Many people would have bet that this season would never make it to 150 days. If not due to a COVID shutdown, then possibly due to the exceptionally low natural snowfall. Honestly many people bet against this season, either not buying a pass, or deferring their pass into next season. Then there’s those of us that are too addicted to skiing and riding to take even a day off.
Yep, it was another fine day of skiing and riding at Alpine Meadows, albeit with a slightly shrinking area to ski. As we mentioned, Scott chair’s last day was yesterday. We noticed today that all of the hardware has been removed from the Teigel terrain park, leaving a jump or two and some roughly shaped knobs and lumps of snow to play on.
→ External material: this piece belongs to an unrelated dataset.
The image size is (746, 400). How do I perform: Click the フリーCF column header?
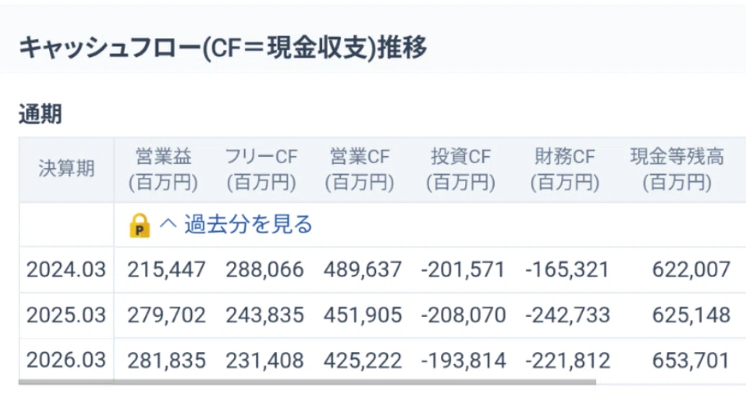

Over the last couple of weeks, I’ve enjoying the Scott terrain midday. Without that option today, and with the upper mountain getting a bit sloppy, I opted for some Roundhouse off piste fun. The snow softened perfectly on Sympathy Face and Rolls and Knolls for some playful runs with a little variety. Each run took me down a differing sequence of lines down the mountain and around rock outcrops and trees. Just as I decided to extend that on toward Gunner’s Knob, the off piste snow started getting a little grabby. I’ve got a new goal for tomorrow.
I was feeling pretty good about my adventures until Randy texted me a photo from his latest adventure up to Beaver Bowl. Since I turned down his invitation, he instead brought along Dot. I thought I really loved skiing, but I’m pretty sure these two have outdone me. Nice work!
There’s finally just a bit more clarity as to what the rest of the season looks like for Alpine Meadows. It seemed like nobody knew any answers, and those that professed to know the answers had conflicting stories. But just about 20 minutes ago, the tweet from SVAM led to the operations blog, which added a bit of clarity:
So the ending day is not yet known. It does appear that they are going to run Summit until the snow gives out. That does not say a word about “weekends only” so it appears that midweek operations will continue into next week and possibly beyond. Boy, that is a refreshing approach to mountain management. Just call this “the little season that could.”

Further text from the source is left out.